PROBLEM TO SOLVE
Extend the R walkthrough on ETF excess overnight returns by year and weekday, starting immediately after its final line.

DOCUMENT SECTION

5.3 date eda - boxplots of etf ‘excess overnight returns’ by year +
weekdays
similar concept as above boxplots, but combined for one metric:
excess overnight returns (overnight returns - hold returns)
etf_returns %>%
mutate(year = year(date),
weekday = weekdays(date, abbreviate = TRUE)) %>%
group_by(ticker, year, weekday) %>%
summarise(across(hold:overnight, ~port(., total = TRUE)),
count = n()) %>%
filter(count >= 45) %>%
mutate(premium = overnight-hold) %>%
ggplot(aes(weekday, premium, fill = weekday)) +
geom_boxplot(outlier.shape=NA) +
facet_wrap(~year, scales = "free") +
coord_cartesian(ylim = c(-.3, 0.3)) +
geom_hline(yintercept = 0, linetype = 2, alpha = 0.5, color = "red") +
labs(title = "'excess overnight returns' by year + weekdays",
subtitle = "2016-2021, full years",
x = "", y = "return (%)")
`summarise()` has grouped output by 'ticker', 'year'. You can override using the `.groups` argument.

GIVEN INFORMATION
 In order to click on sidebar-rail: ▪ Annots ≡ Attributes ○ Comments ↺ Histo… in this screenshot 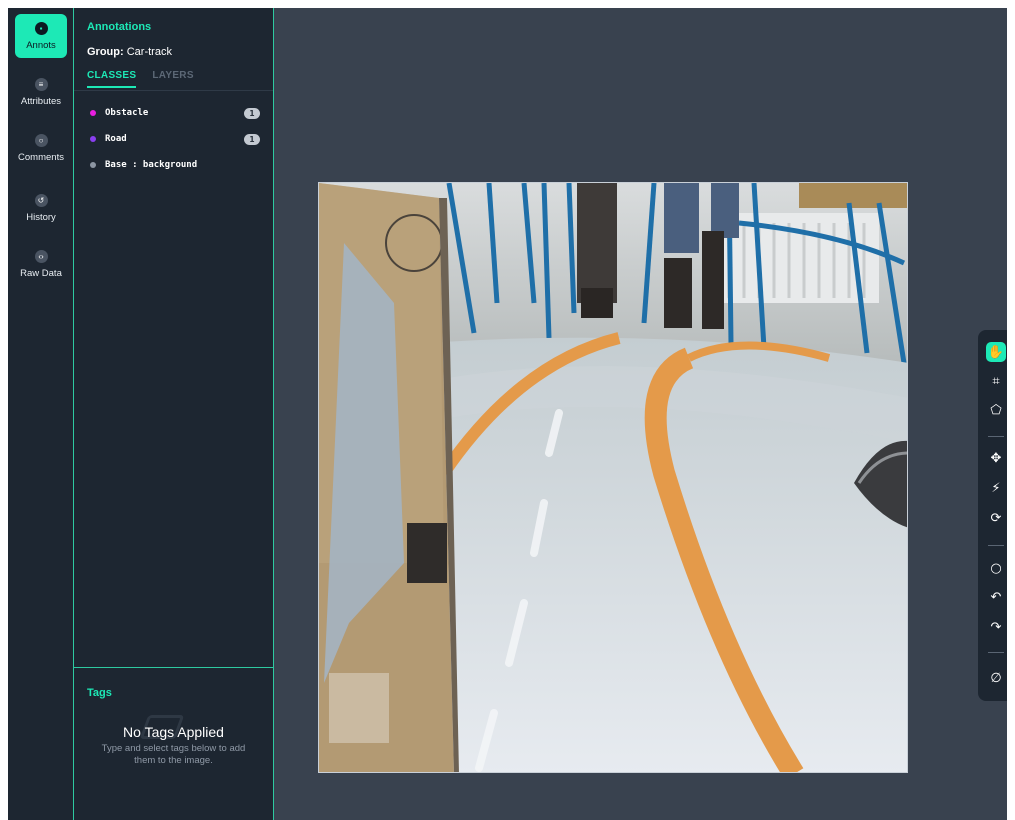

EXERCISE RESULT
5.4 date eda - boxplots of etf ‘excess overnight returns’ by year +
quarter
similar concept as above boxplots, but combined for one metric:
excess overnight returns (overnight returns - hold returns)
etf_returns %>%
mutate(year = year(date),
quarter = as.factor(quarter(date))) %>%
group_by(ticker, year, quarter) %>%
summarise(across(hold:overnight, ~port(., total = TRUE)),
count = n()) %>%
filter(year %in% c(2016:2021)) %>%
mutate(premium = overnight-hold) %>%
ggplot(aes(quarter, premium, fill = quarter)) +
geom_boxplot(outlier.shape=NA) +
facet_wrap(~year, scales = "free") +
coord_cartesian(ylim = c(-.25, 0.35)) +
geom_hline(yintercept = 0, linetype = 2, alpha = 0.5, color = "red") +
labs(title = "'excess overnight returns' by year + quarter",
subtitle = "2016-2021, full years",
x = "", y = "return (%)")
`summarise()` has grouped output by 'ticker', 'year'. You can override using the `.groups` argument.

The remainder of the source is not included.